Although the Alamo is the best-known of San Antonio’s Span­ish mis­sions, it is just one of five built along the San Anto­nio River from 1718 to 1749. The other four – Mis­sion Con­cep­cion, Mis­sion San Jose, Mis­sion San Juan and Mis­sion Espada – make up the San Anto­nio Mis­sions National Park. You can drive, hike or bike among them, or take a pub­lic bus. Mis­sion San Jose houses a vis­i­tors’ cen­ter, and all four offer cell phone tours in Eng­lish and in Span­ish. In addi­tion, all four are active Catholic parishes that hold church services.


Back down­town, the San Fer­nando Cathe­dral, right off the Main Plaza, is an active church and a his­toric site. A mar­ble cof­fin near the door holds the remains of the defend­ers of the Alamo, includ­ing Davy Crock­ett and Jim Bowie. The Span­ish Governor’s Palace is a few blocks away. The struc­ture had its begin­nings as a one-room captain’s home in 1722. Befit­ting the times, the door­ways are low, although the ceil­ings are high. Admis­sion is $4.

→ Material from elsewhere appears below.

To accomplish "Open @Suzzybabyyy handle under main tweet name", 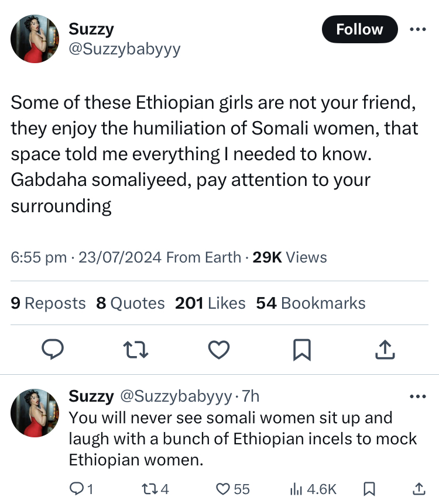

La Vil­lita, the city’s first neigh­bor­hood, is nearby on the south bank of the San Anto­nio River. Most of the neighborhood’s his­toric homes now hold shops and art gal­leries. The River Art Group, oper­ated by a coop­er­a­tive, dis­played sev­eral small, inex­pen­sive paint­ings of San Anto­nio that would make good souvenirs.


The Museum Branch of the River includes The San Anto­nio Museum of Art (SAMA) which houses five mil­len­nia of art in a com­plex of build­ings that was once the Lone Star Brew­ery. The museum is renowned for its col­lec­tions of Latin Amer­i­can, Asian, and Ancient Mediter­ranean Art, as well as a grow­ing and notable con­tem­po­rary col­lec­tion, includ­ing Texas and regional art. SAMA is on the Museum Reach of the River Walk, an enjoy­able 30-minute walk from cen­tral down­town hotels with pub­lic art along the way.

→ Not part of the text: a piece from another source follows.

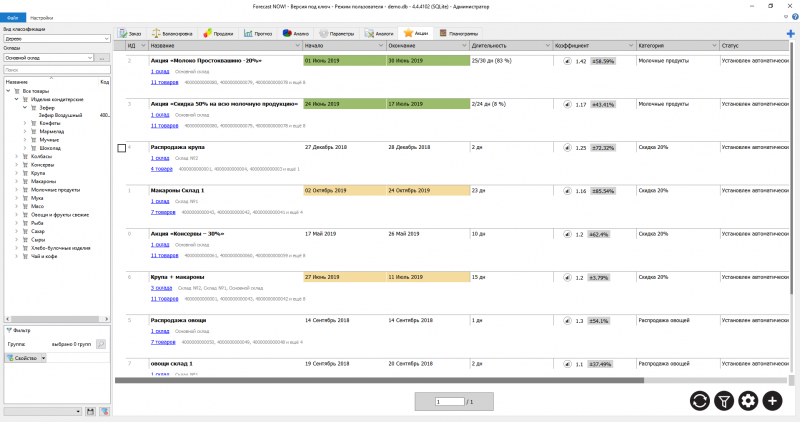The width and height of the screenshot is (800, 422).
Task: Click the round plus button at bottom right
Action: point(772,401)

Also set among restored 19th cen­tury build­ings, once part of the Pearl Brew­ery, the CIA San Anto­nio cam­pus is as diverse as the culi­nary world itself. — The CIA, as the Culi­nary Insti­tute is known, con­ducts free pub­lic tours on Thurs­day after­noons. The cam­pus is small and my tour lasted only 15 min­utes; those who’d like to spend more time can take one-day cook­ing classes or mul­ti­day cook­ing boot camps. Those who’d like to sam­ple the fare of CIA grads have their pick of sev­eral restau­rant. This includes La Glo­ria, a Mex­i­can restau­rant, with food that is deli­cious, hearty and inex­pen­sive. Pro­fes­sional bak­ers work at night in the school’s pas­try kitchen, the CIA Bak­ery Cafe, turn­ing out mas­ter­ful cre­ations. Other restau­rants and shops abound. 


For even more shop­ping and din­ing expe­ri­ences, check out Mar­ket Square, also called El Mer­cado. Shops and ven­dors offer any knick­knack you might be look­ing for – and a few you never knew existed.

Posted in Calendar of Events.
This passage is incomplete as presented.